Supplied data:
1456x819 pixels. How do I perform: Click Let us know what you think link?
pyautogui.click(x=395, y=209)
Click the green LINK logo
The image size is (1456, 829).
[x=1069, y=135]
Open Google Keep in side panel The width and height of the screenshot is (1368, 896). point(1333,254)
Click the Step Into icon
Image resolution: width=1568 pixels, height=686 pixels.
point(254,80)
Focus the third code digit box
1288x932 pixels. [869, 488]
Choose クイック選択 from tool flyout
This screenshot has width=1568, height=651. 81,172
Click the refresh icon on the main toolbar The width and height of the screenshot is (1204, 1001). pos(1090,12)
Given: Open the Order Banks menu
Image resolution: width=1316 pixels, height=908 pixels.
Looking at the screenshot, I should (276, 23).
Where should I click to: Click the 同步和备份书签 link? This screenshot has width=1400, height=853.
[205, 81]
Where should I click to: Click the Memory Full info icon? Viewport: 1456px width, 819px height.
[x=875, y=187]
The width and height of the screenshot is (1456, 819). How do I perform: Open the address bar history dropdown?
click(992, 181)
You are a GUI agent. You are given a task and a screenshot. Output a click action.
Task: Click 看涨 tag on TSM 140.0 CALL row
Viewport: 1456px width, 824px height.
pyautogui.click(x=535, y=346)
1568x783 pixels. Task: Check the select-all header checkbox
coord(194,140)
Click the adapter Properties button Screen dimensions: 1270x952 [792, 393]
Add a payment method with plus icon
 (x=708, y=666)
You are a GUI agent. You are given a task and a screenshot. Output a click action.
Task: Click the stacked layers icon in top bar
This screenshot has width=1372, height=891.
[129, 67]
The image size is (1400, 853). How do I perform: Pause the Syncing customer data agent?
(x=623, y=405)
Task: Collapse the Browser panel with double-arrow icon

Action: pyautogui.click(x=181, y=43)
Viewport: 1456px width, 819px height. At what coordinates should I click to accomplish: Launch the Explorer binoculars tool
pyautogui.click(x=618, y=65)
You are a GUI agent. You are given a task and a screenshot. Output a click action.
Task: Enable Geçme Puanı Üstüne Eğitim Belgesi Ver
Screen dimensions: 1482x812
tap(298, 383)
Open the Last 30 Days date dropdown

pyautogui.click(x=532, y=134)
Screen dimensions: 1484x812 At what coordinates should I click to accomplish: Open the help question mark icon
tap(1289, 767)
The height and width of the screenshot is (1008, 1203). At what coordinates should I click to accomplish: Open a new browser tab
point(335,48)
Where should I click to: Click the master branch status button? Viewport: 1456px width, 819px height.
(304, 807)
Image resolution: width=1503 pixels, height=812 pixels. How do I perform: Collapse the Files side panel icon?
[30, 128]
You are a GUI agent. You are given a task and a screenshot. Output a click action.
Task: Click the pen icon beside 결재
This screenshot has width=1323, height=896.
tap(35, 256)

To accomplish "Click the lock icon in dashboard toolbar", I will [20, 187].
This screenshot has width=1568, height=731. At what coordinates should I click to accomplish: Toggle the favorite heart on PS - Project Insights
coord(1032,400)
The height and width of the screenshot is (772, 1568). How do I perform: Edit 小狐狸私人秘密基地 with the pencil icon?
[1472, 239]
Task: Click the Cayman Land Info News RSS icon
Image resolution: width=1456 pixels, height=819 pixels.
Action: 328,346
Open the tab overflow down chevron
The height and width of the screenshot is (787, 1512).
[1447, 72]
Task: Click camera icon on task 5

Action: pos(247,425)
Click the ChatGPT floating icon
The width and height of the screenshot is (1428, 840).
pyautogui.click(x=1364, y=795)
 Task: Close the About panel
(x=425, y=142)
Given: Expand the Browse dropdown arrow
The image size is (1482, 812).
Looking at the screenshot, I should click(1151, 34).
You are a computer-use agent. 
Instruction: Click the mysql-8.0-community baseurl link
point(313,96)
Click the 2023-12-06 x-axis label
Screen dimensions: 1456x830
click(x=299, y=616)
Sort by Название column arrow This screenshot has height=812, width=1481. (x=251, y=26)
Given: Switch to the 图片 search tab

Assignment: Output the records once more, exactly as they stand.

Response box:
1456x819 pixels. How do I perform: Click Let us know what you think link?
pyautogui.click(x=395, y=209)
Click the green LINK logo
The image size is (1456, 829).
[x=1069, y=135]
Open Google Keep in side panel The width and height of the screenshot is (1368, 896). point(1333,254)
Click the Step Into icon
Image resolution: width=1568 pixels, height=686 pixels.
point(254,80)
Focus the third code digit box
1288x932 pixels. [869, 488]
Choose クイック選択 from tool flyout
This screenshot has width=1568, height=651. 81,172
Click the refresh icon on the main toolbar The width and height of the screenshot is (1204, 1001). pos(1090,12)
Given: Open the Order Banks menu
Image resolution: width=1316 pixels, height=908 pixels.
Looking at the screenshot, I should (276, 23).
Where should I click to: Click the 同步和备份书签 link? This screenshot has width=1400, height=853.
[205, 81]
Where should I click to: Click the Memory Full info icon? Viewport: 1456px width, 819px height.
[x=875, y=187]
The width and height of the screenshot is (1456, 819). How do I perform: Open the address bar history dropdown?
click(992, 181)
You are a GUI agent. You are given a task and a screenshot. Output a click action.
Task: Click 看涨 tag on TSM 140.0 CALL row
Viewport: 1456px width, 824px height.
pyautogui.click(x=535, y=346)
1568x783 pixels. Task: Check the select-all header checkbox
coord(194,140)
Click the adapter Properties button Screen dimensions: 1270x952 [792, 393]
Add a payment method with plus icon
 (x=708, y=666)
You are a GUI agent. You are given a task and a screenshot. Output a click action.
Task: Click the stacked layers icon in top bar
This screenshot has width=1372, height=891.
[129, 67]
The image size is (1400, 853). How do I perform: Pause the Syncing customer data agent?
(x=623, y=405)
Task: Collapse the Browser panel with double-arrow icon

Action: pyautogui.click(x=181, y=43)
Viewport: 1456px width, 819px height. At what coordinates should I click to accomplish: Launch the Explorer binoculars tool
pyautogui.click(x=618, y=65)
You are a GUI agent. You are given a task and a screenshot. Output a click action.
Task: Enable Geçme Puanı Üstüne Eğitim Belgesi Ver
Screen dimensions: 1482x812
tap(298, 383)
Open the Last 30 Days date dropdown

pyautogui.click(x=532, y=134)
Screen dimensions: 1484x812 At what coordinates should I click to accomplish: Open the help question mark icon
tap(1289, 767)
The height and width of the screenshot is (1008, 1203). At what coordinates should I click to accomplish: Open a new browser tab
point(335,48)
Where should I click to: Click the master branch status button? Viewport: 1456px width, 819px height.
(304, 807)
Image resolution: width=1503 pixels, height=812 pixels. How do I perform: Collapse the Files side panel icon?
[30, 128]
You are a GUI agent. You are given a task and a screenshot. Output a click action.
Task: Click the pen icon beside 결재
This screenshot has width=1323, height=896.
tap(35, 256)

To accomplish "Click the lock icon in dashboard toolbar", I will [20, 187].
This screenshot has width=1568, height=731. At what coordinates should I click to accomplish: Toggle the favorite heart on PS - Project Insights
coord(1032,400)
The height and width of the screenshot is (772, 1568). How do I perform: Edit 小狐狸私人秘密基地 with the pencil icon?
[1472, 239]
Task: Click the Cayman Land Info News RSS icon
Image resolution: width=1456 pixels, height=819 pixels.
Action: 328,346
Open the tab overflow down chevron
The height and width of the screenshot is (787, 1512).
[1447, 72]
Task: Click camera icon on task 5

Action: pos(247,425)
Click the ChatGPT floating icon
The width and height of the screenshot is (1428, 840).
pyautogui.click(x=1364, y=795)
 Task: Close the About panel
(x=425, y=142)
Given: Expand the Browse dropdown arrow
The image size is (1482, 812).
Looking at the screenshot, I should click(1151, 34).
You are a computer-use agent. 
Instruction: Click the mysql-8.0-community baseurl link
point(313,96)
Click the 2023-12-06 x-axis label
Screen dimensions: 1456x830
click(x=299, y=616)
Sort by Название column arrow This screenshot has height=812, width=1481. (x=251, y=26)
Given: Switch to the 图片 search tab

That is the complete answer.